Sur certains points, l'humanité occidentale à bel et bien régressé. Mais il s'agit d'une régression ponctuelle, locale, nécessaire (puisqu'elle a lieu) et concernant certains versants seulement de l'évolution.
Dans sa globalité, l'humanité quand à elle, continue de progresser vers le « bien ».
Retrouver le chemin de l'optimisme
Pour cela nous devont comprendre le mécanisme des abus
- Il existe une vision pessimiste de l'avenir humain (le monde n'a pas de sens, l'homme est « mauvais » et court à sa perte).
- Une vision neutre (la vie n'a pas de sens a priori -Sartre - L'humanité est et sera, ce qu'en fait l'homme. Il est inutile de se poser la question de sa finalité)
- Et une vision positive (le monde a un sens à priori et l'humanité est destinée à atteindre sa perfection).

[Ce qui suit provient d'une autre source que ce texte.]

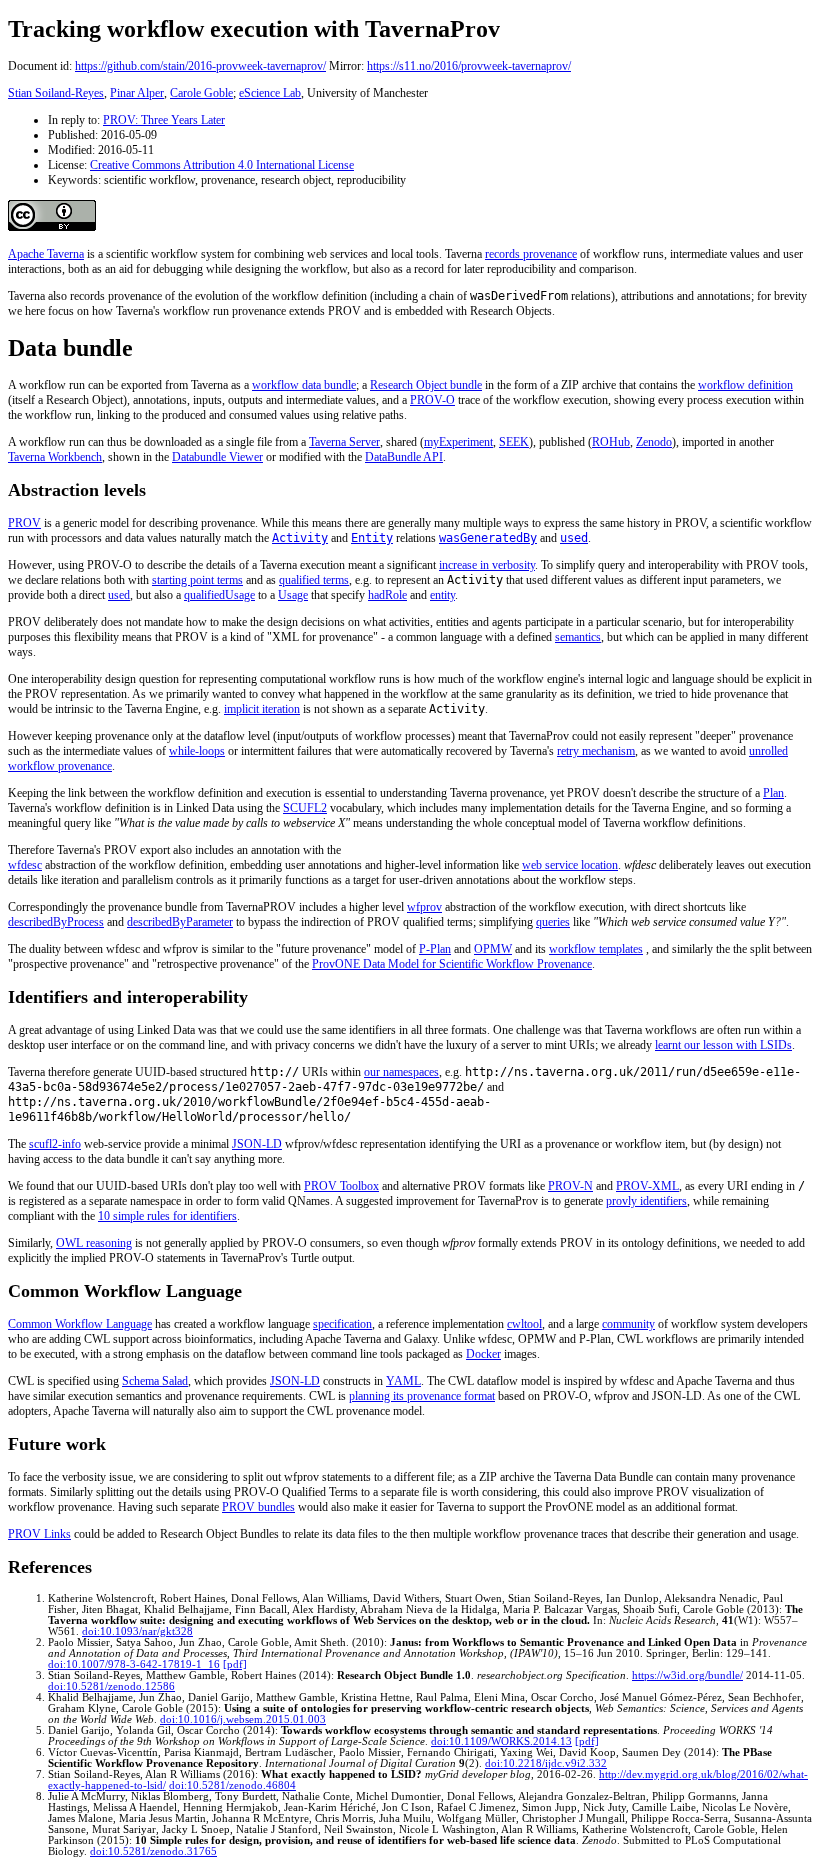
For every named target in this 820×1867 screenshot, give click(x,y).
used (119, 595)
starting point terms (197, 580)
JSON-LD (257, 1144)
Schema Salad (155, 1381)
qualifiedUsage (219, 595)
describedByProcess (56, 922)
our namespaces (401, 1072)
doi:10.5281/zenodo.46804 (232, 1785)
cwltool (524, 1324)
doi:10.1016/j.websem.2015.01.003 (243, 1719)
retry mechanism (596, 751)
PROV (24, 523)
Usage (293, 595)
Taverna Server (344, 442)
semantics (578, 637)
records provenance (531, 254)
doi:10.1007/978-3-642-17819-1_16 (134, 1664)
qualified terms (314, 580)
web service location (570, 865)
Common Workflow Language (80, 1324)
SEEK (514, 442)
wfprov (424, 907)
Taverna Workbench (55, 457)
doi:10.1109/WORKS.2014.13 (501, 1741)
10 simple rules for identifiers (167, 1216)
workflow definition (745, 385)
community (628, 1324)
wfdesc (25, 865)
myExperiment (458, 442)
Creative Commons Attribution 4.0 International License (222, 165)
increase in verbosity (487, 565)
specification (342, 1324)
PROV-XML (647, 1186)
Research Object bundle (426, 385)
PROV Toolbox (341, 1186)
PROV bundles (258, 1507)
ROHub (611, 442)
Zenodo (654, 442)
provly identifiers (646, 1201)
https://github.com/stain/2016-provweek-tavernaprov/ (200, 66)
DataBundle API (404, 457)
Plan (773, 793)
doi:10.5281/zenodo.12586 (111, 1686)
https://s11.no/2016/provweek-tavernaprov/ (469, 66)
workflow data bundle (304, 385)
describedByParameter (180, 922)
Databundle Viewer (217, 457)
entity (442, 595)
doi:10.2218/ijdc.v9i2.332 (546, 1763)
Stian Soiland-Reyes (56, 93)
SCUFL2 (305, 808)
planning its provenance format (422, 1396)
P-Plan (435, 949)
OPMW (493, 949)
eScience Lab (270, 93)
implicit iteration (262, 709)
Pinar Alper (137, 93)
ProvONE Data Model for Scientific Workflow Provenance (452, 964)
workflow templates (596, 949)
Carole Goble (201, 93)
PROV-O (432, 400)
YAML (403, 1381)
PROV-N (570, 1186)
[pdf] (235, 1664)
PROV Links (39, 1534)
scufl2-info (55, 1144)
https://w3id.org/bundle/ (687, 1675)
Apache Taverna (46, 254)
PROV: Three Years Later (164, 120)
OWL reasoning (94, 1243)
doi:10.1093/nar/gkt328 (137, 1631)
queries (553, 922)
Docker (483, 1354)
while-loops (197, 751)
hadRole (387, 595)
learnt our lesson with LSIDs (723, 1045)
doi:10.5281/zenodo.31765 (153, 1851)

Nous défendons ici la voie numéro trois.
Les monstruosités du XXe siècle, le nihilisme, la mise en quarantaine du spirituel et à présent, les affres de la mondialisation, on éteint, chacun leur tour, les lumières de ce chemin positiviste.
Chacun de ces événements détient un interrupteur.
Le mauvais comportement du libéralisme depuis les débuts de la mondialisation, en est un. Pour allumer cet interrupteur, nous devons comprendre pourquoi certains dominants sont conduits a abusé la société humaine lorsque l'occasion s'y prête.
La contestation nécessaire
Toute doctrine en place (communisme, libéralisme, mondialisation ect.) a besoin d'un contre-pouvoir suffisamment fort pour lui éviter de sombrer dans la « toute puissance ». Autrement dit, la plupart des systèmes leaders, ont besoin d'opposants pour limiter leur volonté d'hégémonie.
La tendance à l'autocratie
Bien évidemment, certains caractères de dominants (ou groupes dominants), ne supportent aucune limite à leur expansion. Leur désir de puissance veut jouir en toute impunité des plaisirs apportés par cette toute-puissance. Ces types d'état d'esprit travaille donc instinctivement et sans relâche à démolir toute opposition.
Ce trait de caractère se retrouve bien entendu, chez tous les dictateurs, mais également dans les systèmes animés par le narcissisme.
De la dictature au narcissisme
Le narcissisme du marché
À mon sens, le marché et son idéologie (le capitalisme contemporain), sont dans ce dernier cas de figure.
A partir du moment ou le capitalisme a gagné son combat contre le communisme (fin des années 80), son narcissisme s'est exacerbé.
De ce narcissisme, est né un désir d'omnipotence, une vision grandiose de lui-même, un manque d'empathie pour le peuple, une surestimation de ses capacités, un besoin d'être admiré, une exploitation des autres pour parvenir à ses propres fins, une agressivité et un machisme, et un comportement sourd, hautain et arrogant.. (les télévisions de masse appartenant au marché, reflètent parfaitement cet état d'esprit).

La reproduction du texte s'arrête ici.